◆ SUPPLIED ENTRIES ◆
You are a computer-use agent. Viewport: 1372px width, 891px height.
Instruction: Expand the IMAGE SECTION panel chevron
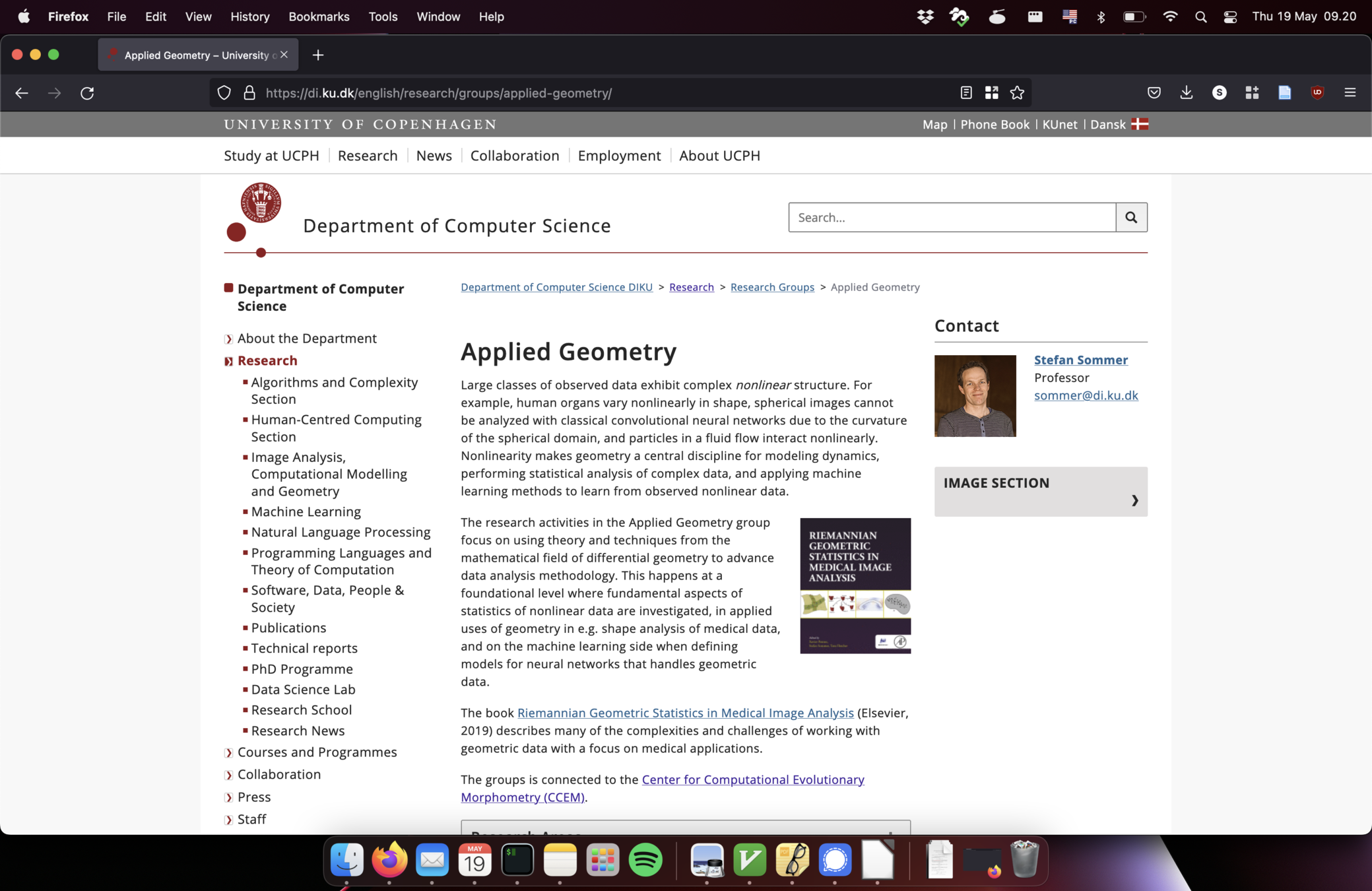pyautogui.click(x=1134, y=500)
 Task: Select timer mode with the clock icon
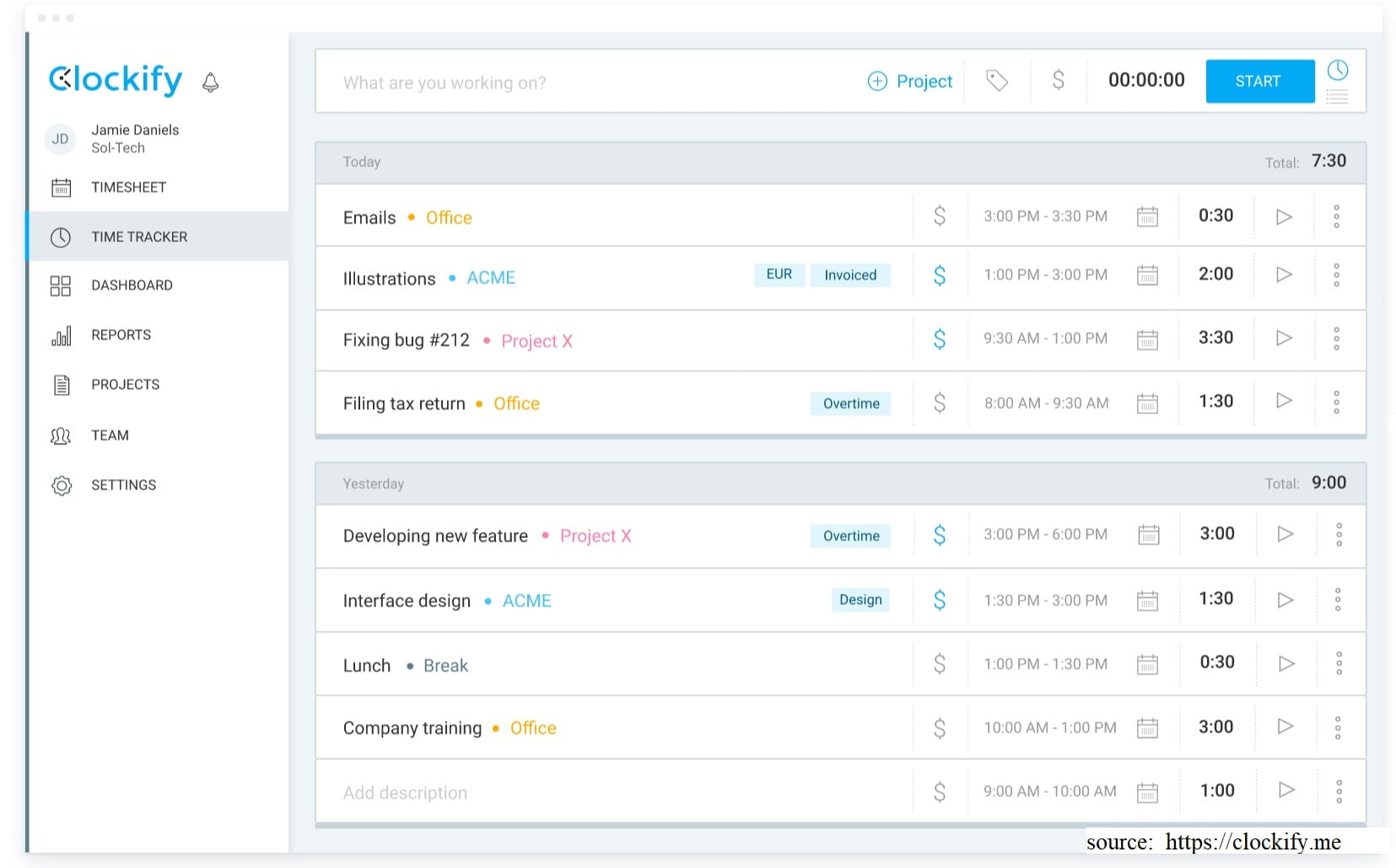pos(1337,69)
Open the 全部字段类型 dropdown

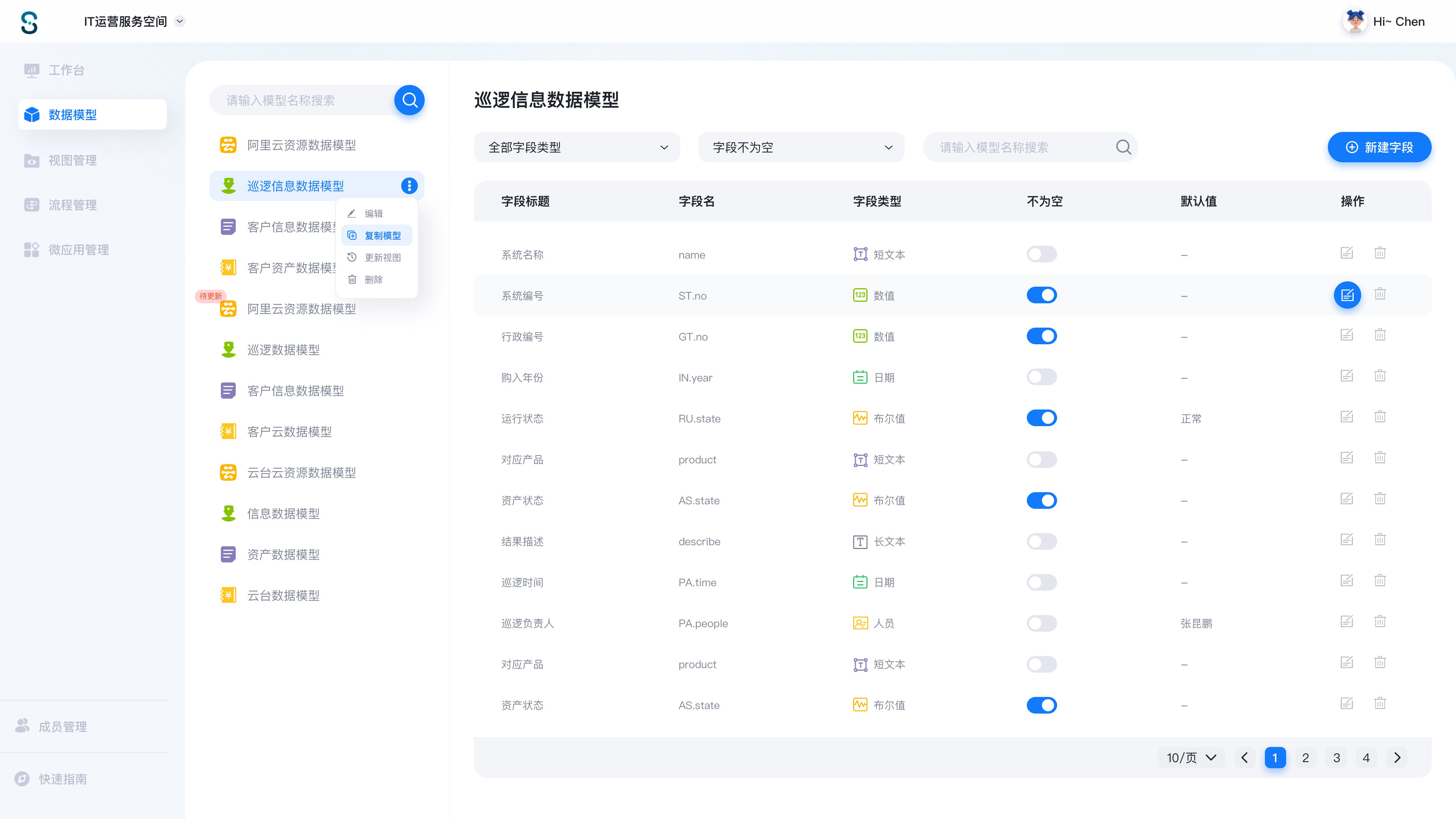click(x=576, y=147)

◆ REQUIREMENT ◆
Return every entry above exactly. Pictures stay out.

◆ EXERCISE OUTPUT ◆
You are a computer-use agent. Viewport: 1372px width, 891px height.
Instruction: Expand the IMAGE SECTION panel chevron
pyautogui.click(x=1134, y=500)
 Task: Select timer mode with the clock icon
pos(1337,69)
Open the 全部字段类型 dropdown

click(x=576, y=147)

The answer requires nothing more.